Notebook 2 — Randomized methods and the empirical NTK¶
ARENA-style hands-on tutorial on randomized linear algebra, with the empirical NTK Gram matrix of a tiny network as the running example.
Time: ~100 min. Prerequisites: Notebook 1 (HVPs, Lanczos).
Sections: 0. When randomization wins (stable rank)

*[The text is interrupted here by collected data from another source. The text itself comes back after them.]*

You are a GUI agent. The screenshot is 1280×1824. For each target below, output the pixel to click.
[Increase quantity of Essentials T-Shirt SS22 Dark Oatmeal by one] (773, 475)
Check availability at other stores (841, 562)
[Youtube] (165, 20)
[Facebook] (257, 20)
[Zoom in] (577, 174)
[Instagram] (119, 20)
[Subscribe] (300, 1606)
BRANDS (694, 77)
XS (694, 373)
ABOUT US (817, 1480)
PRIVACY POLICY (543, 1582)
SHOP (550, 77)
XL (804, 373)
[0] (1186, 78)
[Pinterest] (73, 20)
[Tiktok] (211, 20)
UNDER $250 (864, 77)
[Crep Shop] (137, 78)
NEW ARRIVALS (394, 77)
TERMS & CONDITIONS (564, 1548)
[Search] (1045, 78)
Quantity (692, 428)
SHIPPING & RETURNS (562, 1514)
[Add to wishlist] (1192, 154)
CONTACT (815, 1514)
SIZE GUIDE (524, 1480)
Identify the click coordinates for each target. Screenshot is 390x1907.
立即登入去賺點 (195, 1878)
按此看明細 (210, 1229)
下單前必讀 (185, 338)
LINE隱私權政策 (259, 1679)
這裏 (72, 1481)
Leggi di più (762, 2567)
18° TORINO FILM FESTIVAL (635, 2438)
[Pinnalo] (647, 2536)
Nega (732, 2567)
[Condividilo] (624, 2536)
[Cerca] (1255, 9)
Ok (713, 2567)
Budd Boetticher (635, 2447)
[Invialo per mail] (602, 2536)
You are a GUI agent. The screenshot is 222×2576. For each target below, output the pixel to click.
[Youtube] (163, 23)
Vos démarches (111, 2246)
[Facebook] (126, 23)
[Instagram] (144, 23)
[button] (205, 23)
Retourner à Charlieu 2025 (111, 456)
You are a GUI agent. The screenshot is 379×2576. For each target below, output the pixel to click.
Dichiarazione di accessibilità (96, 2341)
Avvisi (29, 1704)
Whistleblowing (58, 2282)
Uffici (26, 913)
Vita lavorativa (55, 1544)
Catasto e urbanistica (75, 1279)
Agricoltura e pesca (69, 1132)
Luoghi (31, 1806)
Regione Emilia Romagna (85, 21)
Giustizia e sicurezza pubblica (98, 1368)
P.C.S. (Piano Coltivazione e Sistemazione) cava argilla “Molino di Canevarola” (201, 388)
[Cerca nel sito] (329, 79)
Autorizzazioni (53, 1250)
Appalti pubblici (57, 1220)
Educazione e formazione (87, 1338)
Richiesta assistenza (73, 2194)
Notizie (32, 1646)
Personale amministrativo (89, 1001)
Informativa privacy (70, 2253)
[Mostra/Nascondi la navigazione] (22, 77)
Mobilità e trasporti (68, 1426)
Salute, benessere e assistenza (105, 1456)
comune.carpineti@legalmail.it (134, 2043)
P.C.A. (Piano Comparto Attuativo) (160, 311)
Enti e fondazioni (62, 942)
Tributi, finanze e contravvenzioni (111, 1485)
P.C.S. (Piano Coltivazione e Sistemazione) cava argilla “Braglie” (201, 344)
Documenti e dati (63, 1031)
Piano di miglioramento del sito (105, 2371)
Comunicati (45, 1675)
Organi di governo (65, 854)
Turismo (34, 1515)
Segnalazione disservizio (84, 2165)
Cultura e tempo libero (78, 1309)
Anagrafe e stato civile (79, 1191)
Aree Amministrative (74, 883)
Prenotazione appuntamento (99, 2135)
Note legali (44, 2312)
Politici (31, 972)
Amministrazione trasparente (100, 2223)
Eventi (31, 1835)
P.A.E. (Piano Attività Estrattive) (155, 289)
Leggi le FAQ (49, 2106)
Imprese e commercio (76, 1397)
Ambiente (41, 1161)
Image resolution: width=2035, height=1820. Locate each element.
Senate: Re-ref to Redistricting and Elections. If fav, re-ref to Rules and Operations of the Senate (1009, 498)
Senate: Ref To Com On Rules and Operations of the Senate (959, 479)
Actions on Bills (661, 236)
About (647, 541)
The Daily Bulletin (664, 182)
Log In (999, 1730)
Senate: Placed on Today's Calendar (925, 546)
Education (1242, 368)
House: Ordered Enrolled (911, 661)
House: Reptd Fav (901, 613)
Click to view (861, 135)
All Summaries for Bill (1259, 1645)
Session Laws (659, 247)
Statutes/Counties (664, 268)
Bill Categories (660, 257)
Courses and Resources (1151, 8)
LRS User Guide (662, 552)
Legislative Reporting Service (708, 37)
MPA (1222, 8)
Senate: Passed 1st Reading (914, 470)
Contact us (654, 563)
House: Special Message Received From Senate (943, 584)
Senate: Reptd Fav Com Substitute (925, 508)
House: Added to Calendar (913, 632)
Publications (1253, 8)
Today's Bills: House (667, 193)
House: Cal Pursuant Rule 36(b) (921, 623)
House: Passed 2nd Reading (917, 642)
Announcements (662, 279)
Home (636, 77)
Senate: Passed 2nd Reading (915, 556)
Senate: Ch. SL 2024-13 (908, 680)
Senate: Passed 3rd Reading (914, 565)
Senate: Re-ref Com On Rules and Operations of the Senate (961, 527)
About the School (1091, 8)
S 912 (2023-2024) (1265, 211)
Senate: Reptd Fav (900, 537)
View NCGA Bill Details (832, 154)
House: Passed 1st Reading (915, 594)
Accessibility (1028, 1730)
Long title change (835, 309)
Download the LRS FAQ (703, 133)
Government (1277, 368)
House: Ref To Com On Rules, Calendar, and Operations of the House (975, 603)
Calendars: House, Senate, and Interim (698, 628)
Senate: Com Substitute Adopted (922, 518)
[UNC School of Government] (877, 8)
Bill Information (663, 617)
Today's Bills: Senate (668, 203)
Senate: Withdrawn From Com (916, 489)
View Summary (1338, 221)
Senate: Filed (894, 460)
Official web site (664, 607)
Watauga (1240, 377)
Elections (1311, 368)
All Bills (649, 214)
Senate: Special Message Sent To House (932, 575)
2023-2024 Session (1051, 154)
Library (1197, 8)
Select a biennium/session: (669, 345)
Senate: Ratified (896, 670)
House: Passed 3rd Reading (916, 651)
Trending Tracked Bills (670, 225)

- Why randomize (motivation)
- Randomized SVD on a synthetic matrix
- The eNTK without materializing — Novak et al.'s VJP+JVP trick
- rSVD on the eNTK: top-k eigenfunctions of a tiny network
Solutions live in solutions/_02_randomized.py.
import sys, os
sys.path.insert(0, os.path.abspath('..'))
import time
import torch
import matplotlib.pyplot as plt
import numpy as np
from src.plotting import apply_style
from src.tiny_models import toy_mlp, tiny_mlp, count_params
apply_style()
torch.manual_seed(0)
print('environment ready')
0. When randomization wins: stable rank¶
Randomized SVD is fast but approximate. When does the approximation hold up? The answer is governed by a single quantity:
$$ r_s(A) = \frac{\|A\|_F^2}{\|A\|_2^2} = \frac{\sum_i \sigma_i^2}{\sigma_1^2} $$
This is the stable rank or effective rank. It satisfies $1 \le r_s(A) \le \mathrm{rank}(A)$, and:
- $r_s(A) \approx 1$ when one singular value dominates → rSVD wins big.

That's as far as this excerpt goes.